WASHINGTON -- The secret farm bill lawmakers drafted this fall is now history. Congress will take a second stab at overhauling agricultural policy next year, starting with public hearings in January.
Debbie Stabenow, the Michigan Democrat who chairs the Senate agriculture committee, said the bill drafted behind closed doors and never released to the public will provide the framework for legislation lawmakers hope to write next year.
"We came up with a number of areas that are a foundation now for moving forward to the next round," Stabenow said Tuesday in a speech outlining her plans.
The idea was to stuff the farm bill in deficit-reduction legislation that a bipartisan congressional supercommittee was trying to agree on this fall. That effort failed.
There are sharp differences among farm groups, and some lawmakers, over how closely the bill should hue to the draft that Stabenow worked out this fall with her House counterpart, Rep. Frank Lucas, R-Okla., and others.
That proposal would save taxpayers $23 billion over 10 years, scrap the fixed, annual payments that now to grain and cotton growers and create three alternative methods of guaranteeing income to farmers in case of declines in prices or crop yields in the future.
Corn and soybean growers in Iowa and South Dakota were pushing for a proposal in the bill that would create a program to compensate for some of their revenue losses not covered by their federally subsidized crop insurance.
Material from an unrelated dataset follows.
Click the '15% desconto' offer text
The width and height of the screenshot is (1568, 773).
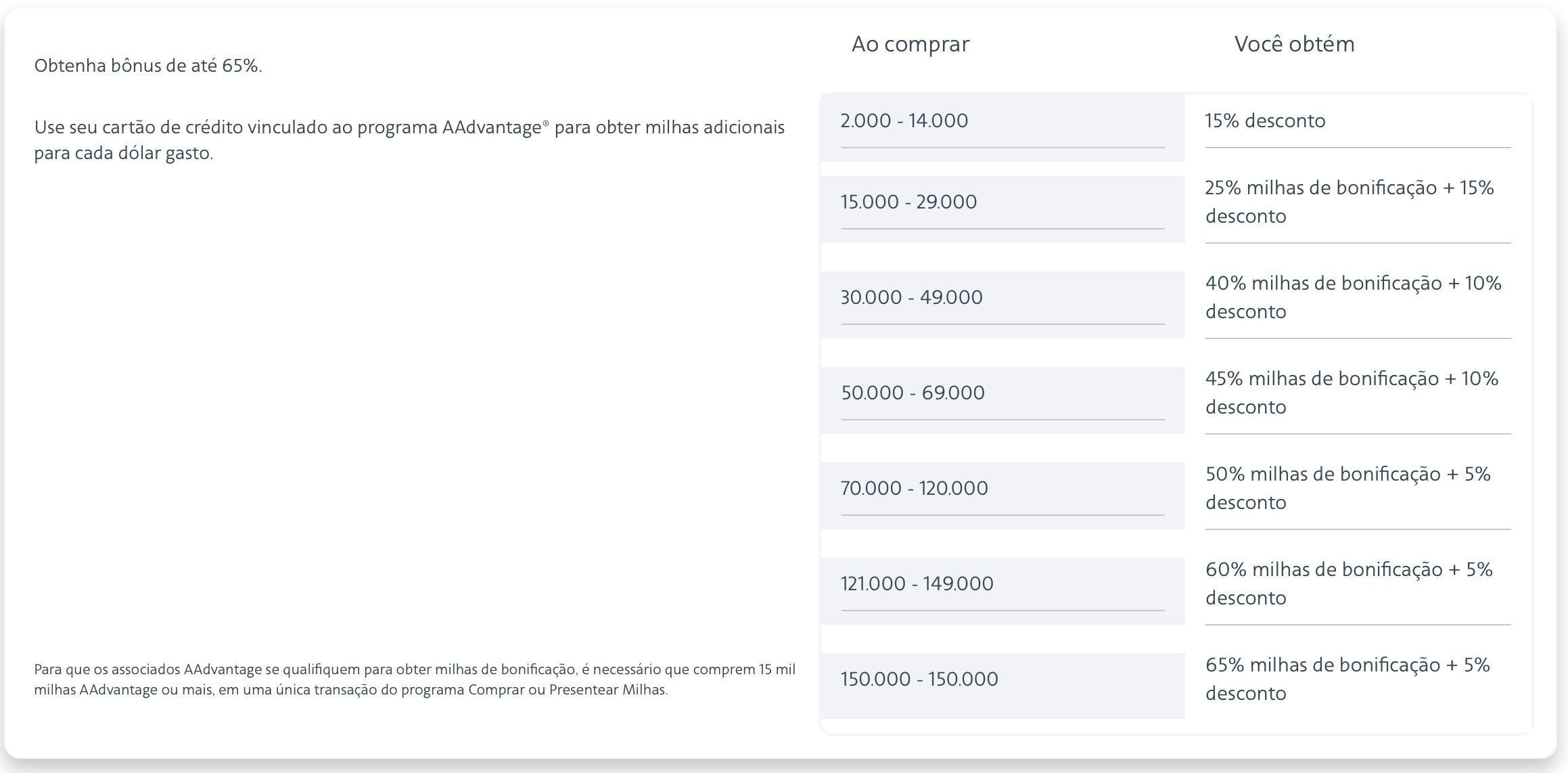1265,120
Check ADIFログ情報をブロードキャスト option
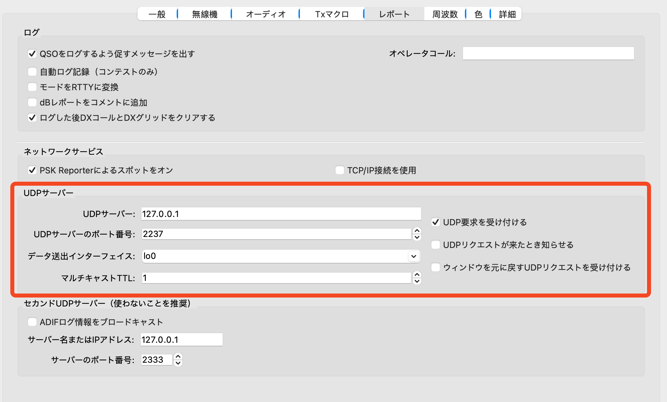The width and height of the screenshot is (667, 402). click(32, 322)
Critics say at least one of the optional subsidy programs was so generous it could encourage farmers to make planting decisions based on what crops will most likely trigger a government payment rather than the crops the market most needs. "There's a real feeling we're heading back to governmental bureaucratic decision-making in agriculture," said Sen. Chuck Grassley, R-Iowa.
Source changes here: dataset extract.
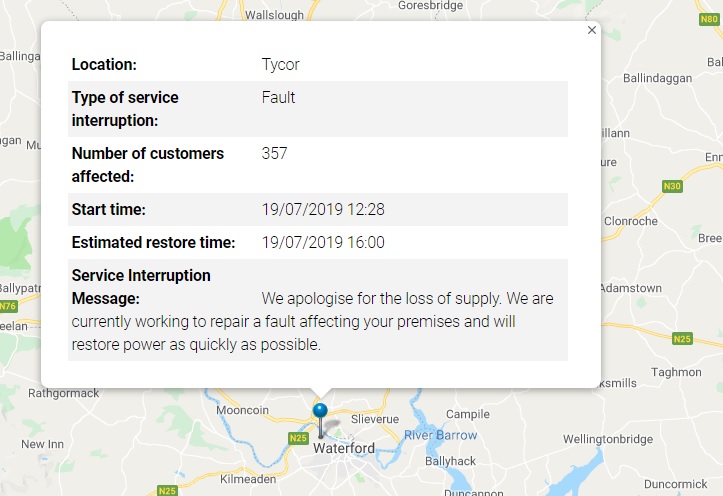Select the Campile place label

(467, 413)
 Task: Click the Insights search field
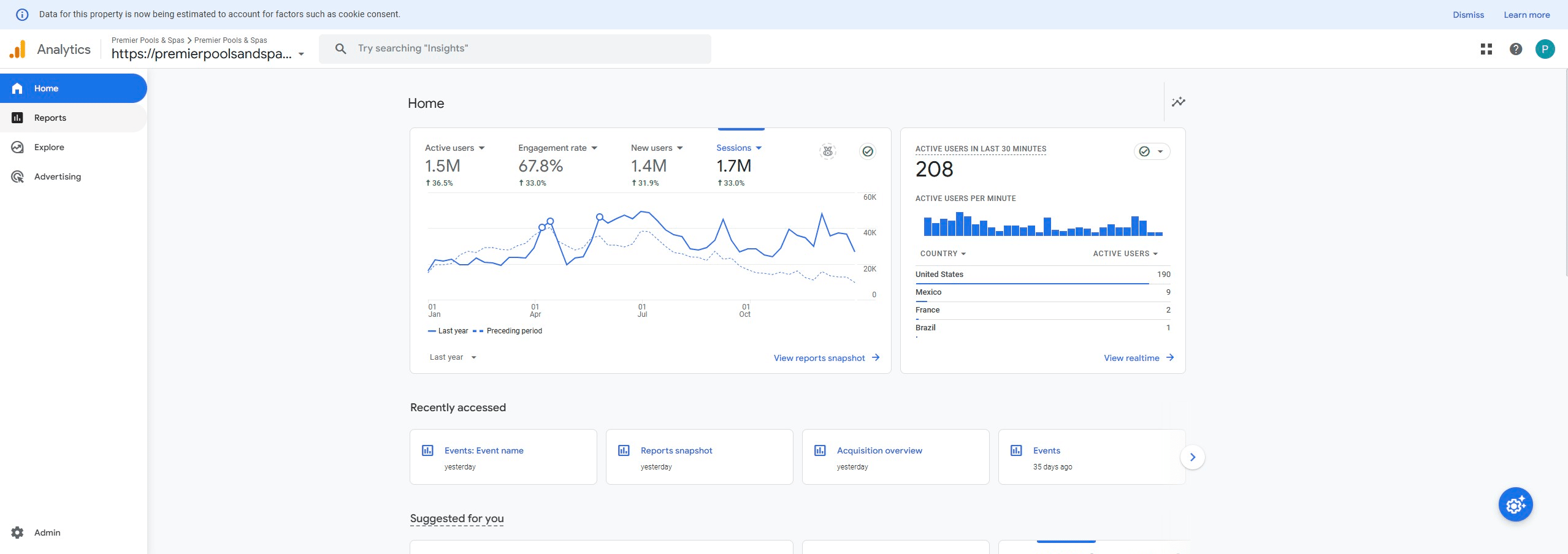pyautogui.click(x=515, y=49)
The critics include the ranking Republican on the Senate committee, Pat Roberts of Kansas, who said the proposals risk being challenged by other countries under international trade rules that frown on farm subsidies that encourage overproduction of crops.
"We should move forward and start at square one" on the farm bill, said Roberts. "We need to have the committee hearings and member input. We should have had that in the first place. We need to find out what producers really think about these proposals."
Under the law creating the supercommittee, the House and Senate would not have been allowed to alter the deficit plan so the farm bill would have been protected from being amended in the Republican-controlled House, where Tea Party conservatives and urban liberals are both critical of agricultural spending.
Putting the farm bill in the deficit-reduction plan would have avoided a "big, huge floor fight" over agricultural policy, said Minnesota Rep. Collin Peterson, the senior Democrat on the House Agriculture Committee.
There still is a "slim possibility" that the draft farm bill could be resurrected and inserted in a tax bill to help offset the cost of extending a series of expiring tax breaks, said Peterson.
Otherwise, the House Agriculture Committee will start work on a new bill around February. "We will get a good bill out of committee in the House but what it will look like when and if it passes the floor of the House is anybody's guess," he said.
Lawmakers have until the fall of 2012 to enact a new bill or else will have to take action to continue subsidies beyond when the programs are set to expire.